> What the task asks:
Scan the records for lines with the word "computer", and copy every such line.

> Record extracts:
"""
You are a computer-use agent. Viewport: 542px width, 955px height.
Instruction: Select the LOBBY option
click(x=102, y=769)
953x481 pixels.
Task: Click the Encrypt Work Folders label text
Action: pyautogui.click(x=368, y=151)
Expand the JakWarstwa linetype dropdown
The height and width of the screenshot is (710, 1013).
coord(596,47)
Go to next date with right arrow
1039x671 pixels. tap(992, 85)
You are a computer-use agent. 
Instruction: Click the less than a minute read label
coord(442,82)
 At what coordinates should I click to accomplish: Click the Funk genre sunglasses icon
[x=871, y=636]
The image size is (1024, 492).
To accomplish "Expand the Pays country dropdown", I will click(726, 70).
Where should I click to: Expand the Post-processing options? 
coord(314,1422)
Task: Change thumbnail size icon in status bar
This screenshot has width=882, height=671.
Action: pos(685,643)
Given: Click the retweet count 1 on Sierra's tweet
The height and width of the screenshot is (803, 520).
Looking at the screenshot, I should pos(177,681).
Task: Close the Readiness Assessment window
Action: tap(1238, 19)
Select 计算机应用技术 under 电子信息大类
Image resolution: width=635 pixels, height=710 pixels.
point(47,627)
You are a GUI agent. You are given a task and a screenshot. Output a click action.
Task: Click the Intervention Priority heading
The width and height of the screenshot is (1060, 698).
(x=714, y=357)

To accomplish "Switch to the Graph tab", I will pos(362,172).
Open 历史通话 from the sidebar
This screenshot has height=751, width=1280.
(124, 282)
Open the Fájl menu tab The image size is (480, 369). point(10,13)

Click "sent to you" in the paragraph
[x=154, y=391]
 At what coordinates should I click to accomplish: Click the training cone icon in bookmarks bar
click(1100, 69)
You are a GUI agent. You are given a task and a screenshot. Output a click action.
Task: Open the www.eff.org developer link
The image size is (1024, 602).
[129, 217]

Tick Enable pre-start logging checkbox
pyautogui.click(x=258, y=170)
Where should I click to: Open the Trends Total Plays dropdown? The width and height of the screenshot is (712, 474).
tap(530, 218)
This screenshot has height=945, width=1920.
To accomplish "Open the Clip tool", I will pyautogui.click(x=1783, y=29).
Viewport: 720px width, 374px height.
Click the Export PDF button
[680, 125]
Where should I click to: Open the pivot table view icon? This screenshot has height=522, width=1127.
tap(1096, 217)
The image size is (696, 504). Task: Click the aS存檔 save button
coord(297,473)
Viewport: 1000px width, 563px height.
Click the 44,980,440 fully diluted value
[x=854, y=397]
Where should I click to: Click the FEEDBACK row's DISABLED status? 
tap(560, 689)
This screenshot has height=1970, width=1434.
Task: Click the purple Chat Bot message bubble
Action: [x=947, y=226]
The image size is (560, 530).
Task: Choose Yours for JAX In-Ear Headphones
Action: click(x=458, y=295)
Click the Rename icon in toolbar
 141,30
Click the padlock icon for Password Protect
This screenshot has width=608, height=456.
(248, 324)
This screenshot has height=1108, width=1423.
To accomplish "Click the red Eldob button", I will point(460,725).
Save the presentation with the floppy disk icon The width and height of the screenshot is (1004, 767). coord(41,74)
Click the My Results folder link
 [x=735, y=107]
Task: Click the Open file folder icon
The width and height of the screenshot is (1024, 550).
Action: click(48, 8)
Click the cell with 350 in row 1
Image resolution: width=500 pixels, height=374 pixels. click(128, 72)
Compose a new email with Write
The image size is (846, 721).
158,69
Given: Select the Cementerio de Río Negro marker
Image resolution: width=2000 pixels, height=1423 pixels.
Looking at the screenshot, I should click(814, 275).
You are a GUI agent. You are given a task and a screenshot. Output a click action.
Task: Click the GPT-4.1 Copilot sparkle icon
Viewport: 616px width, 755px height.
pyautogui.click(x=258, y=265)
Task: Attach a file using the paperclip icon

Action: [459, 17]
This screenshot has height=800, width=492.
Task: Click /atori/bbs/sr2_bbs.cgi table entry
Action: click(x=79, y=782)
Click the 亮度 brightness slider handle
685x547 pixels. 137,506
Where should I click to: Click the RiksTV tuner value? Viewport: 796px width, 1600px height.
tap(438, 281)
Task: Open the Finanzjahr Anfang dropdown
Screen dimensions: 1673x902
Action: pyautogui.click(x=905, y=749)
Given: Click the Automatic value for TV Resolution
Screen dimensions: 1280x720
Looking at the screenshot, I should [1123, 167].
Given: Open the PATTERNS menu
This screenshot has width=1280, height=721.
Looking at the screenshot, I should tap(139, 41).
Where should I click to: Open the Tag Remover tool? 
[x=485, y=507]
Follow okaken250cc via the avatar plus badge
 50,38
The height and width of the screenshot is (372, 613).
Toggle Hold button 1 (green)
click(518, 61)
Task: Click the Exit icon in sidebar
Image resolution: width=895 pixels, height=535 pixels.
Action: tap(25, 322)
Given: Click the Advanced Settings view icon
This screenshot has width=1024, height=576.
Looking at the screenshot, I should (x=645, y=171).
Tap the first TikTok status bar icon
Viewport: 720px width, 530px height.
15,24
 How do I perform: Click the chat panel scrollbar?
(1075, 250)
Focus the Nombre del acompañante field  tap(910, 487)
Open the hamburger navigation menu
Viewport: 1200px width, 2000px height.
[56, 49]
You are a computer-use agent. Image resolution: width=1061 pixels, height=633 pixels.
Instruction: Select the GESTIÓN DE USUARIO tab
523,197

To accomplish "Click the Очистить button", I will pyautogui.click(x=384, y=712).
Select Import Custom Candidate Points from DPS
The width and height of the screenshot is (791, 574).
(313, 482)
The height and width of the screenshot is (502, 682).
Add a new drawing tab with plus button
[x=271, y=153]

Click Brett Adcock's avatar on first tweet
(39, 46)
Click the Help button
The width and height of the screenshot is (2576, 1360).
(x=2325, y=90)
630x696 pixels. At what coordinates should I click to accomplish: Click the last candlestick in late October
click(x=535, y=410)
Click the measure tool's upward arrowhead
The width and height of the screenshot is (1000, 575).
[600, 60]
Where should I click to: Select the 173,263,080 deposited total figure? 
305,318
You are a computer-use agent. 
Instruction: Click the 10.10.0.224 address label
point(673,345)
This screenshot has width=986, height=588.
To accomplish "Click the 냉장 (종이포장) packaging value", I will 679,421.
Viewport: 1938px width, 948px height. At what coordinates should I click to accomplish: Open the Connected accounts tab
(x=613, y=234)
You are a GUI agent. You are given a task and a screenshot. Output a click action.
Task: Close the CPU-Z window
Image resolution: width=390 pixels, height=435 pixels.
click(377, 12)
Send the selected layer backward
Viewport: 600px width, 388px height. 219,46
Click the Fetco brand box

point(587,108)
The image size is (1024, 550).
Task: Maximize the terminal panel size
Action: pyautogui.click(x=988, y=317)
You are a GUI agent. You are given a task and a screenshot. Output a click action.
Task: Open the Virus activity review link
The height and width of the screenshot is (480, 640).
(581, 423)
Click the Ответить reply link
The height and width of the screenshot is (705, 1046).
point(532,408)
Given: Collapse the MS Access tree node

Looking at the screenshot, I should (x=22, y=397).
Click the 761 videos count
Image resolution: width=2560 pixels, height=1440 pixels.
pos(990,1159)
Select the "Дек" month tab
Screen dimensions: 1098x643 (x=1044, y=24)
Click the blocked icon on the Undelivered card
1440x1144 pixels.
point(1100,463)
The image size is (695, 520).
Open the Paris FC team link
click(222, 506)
"""
> Answer box:
You are a computer-use agent. Viewport: 542px width, 955px height.
You are a computer-use agent. 
You are a computer-use agent. Image resolution: width=1061 pixels, height=633 pixels.
You are a computer-use agent. 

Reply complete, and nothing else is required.